### [DATASET EXCERPTS]
════════════════

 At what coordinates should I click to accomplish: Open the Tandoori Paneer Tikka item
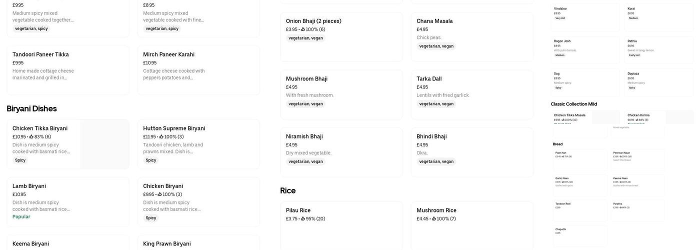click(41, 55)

════════════════

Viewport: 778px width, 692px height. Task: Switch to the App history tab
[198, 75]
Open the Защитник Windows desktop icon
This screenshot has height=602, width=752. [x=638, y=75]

════════════════

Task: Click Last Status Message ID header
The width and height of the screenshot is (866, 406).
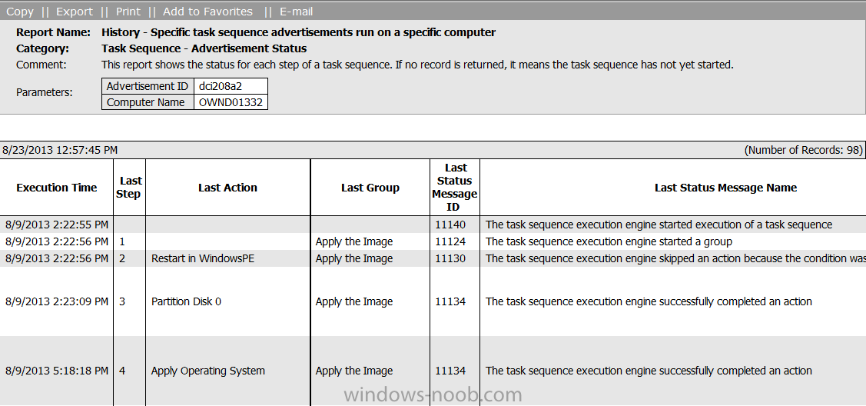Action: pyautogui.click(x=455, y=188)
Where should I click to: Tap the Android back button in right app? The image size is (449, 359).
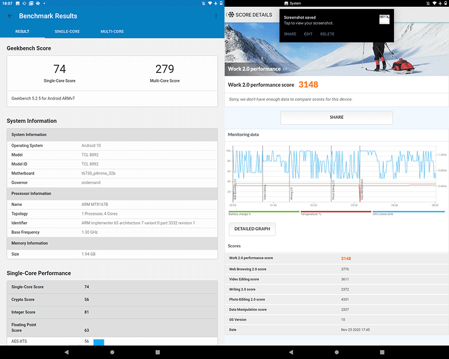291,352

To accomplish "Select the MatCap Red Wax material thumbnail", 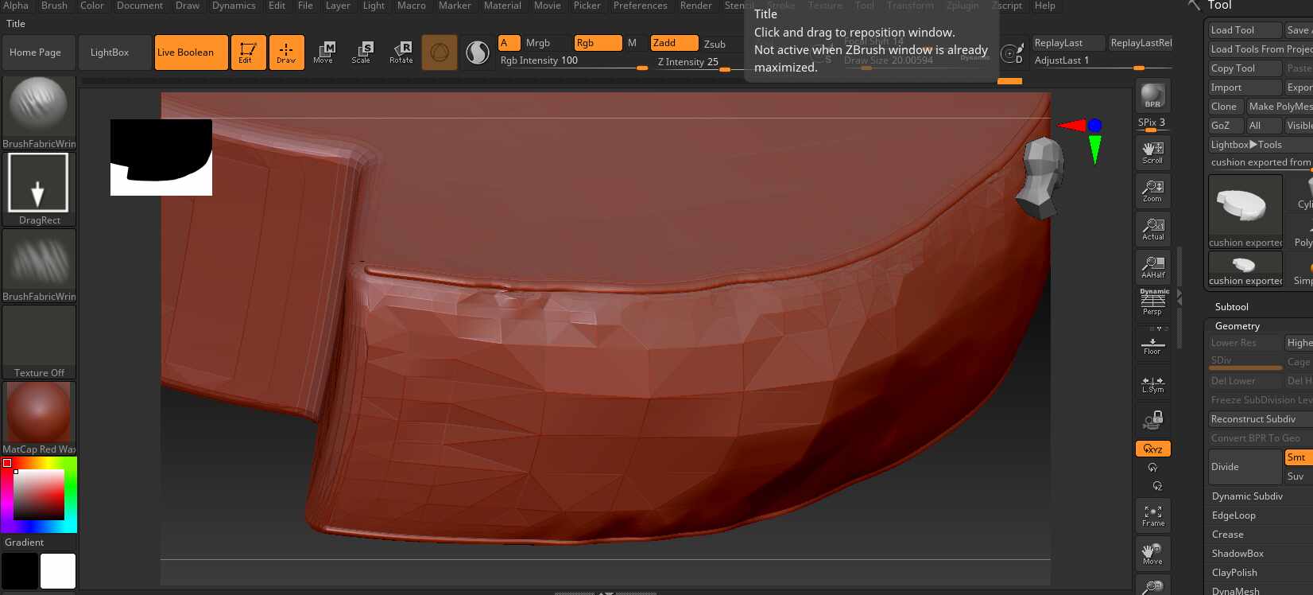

════════════════

### [WORK INSTRUCTIONS]
Update the lines starting at "At what coordinates" and ending at "click(41, 55)" by putting "Butter Chicken" in place of "Tandoori Paneer Tikka", with all else unchanged. Omit the pictures from your answer.

### [RESPONSE TO THE EXERCISE]
 At what coordinates should I click to accomplish: Open the Butter Chicken item
click(41, 55)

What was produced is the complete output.